■ Record set:
# # # # # # #

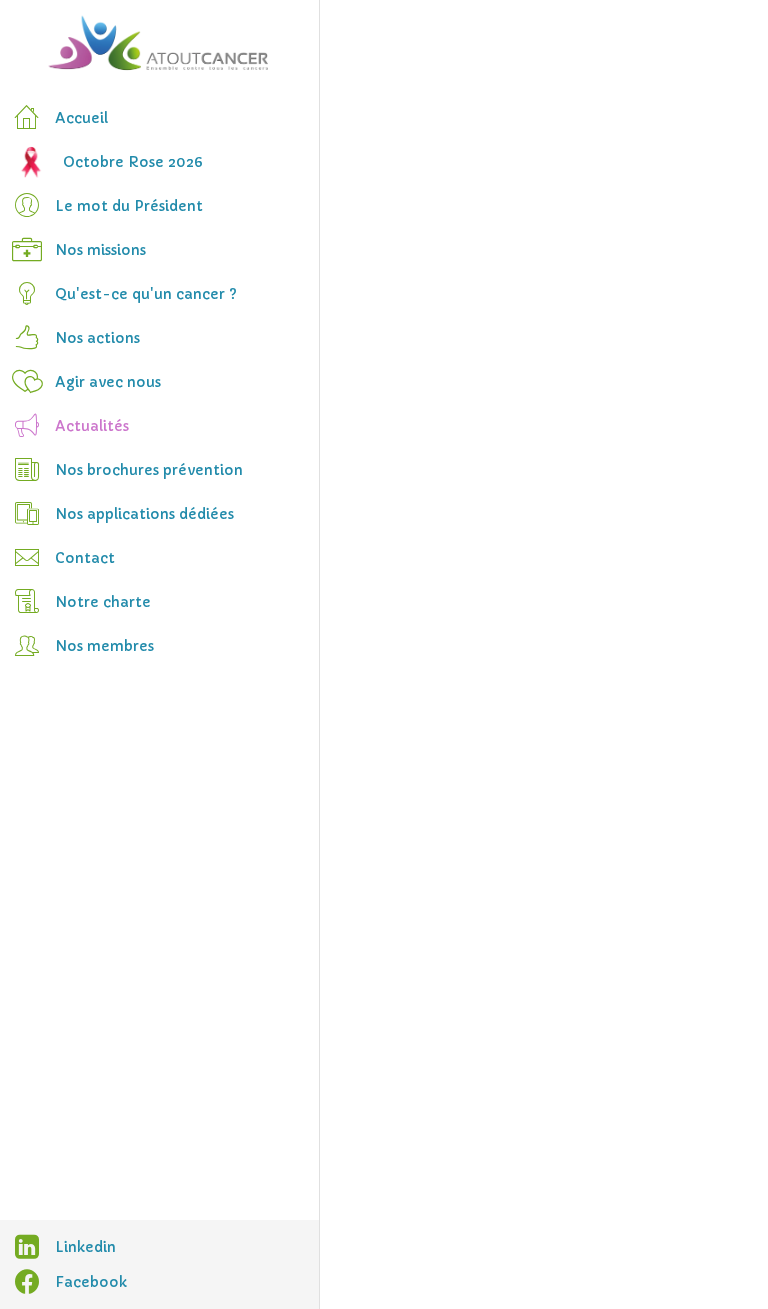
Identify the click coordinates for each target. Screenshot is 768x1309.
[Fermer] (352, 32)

# # # # # # #

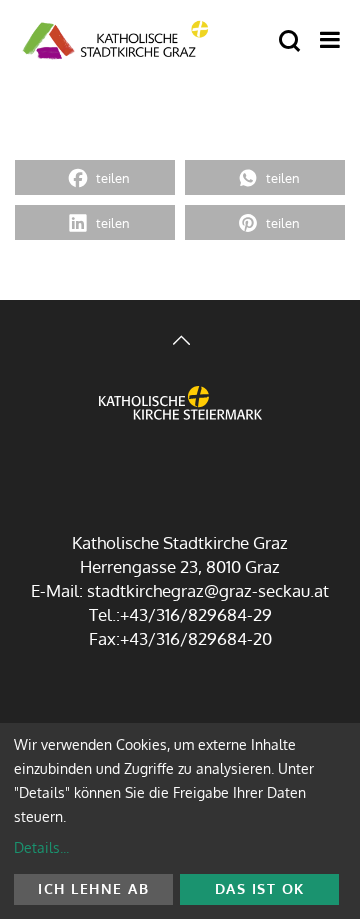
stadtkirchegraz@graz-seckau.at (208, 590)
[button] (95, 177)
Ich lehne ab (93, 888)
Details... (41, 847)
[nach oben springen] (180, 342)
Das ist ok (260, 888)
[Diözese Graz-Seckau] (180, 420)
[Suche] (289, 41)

# # # # # # #

■ Task brief: Return exactly the lines above from the line that has "Identify the click" through the line that has "[Fermer] (352, 32)", inclusive, and nothing else.

■ Completed task:
Identify the click coordinates for each target. Screenshot is 768x1309.
[Fermer] (352, 32)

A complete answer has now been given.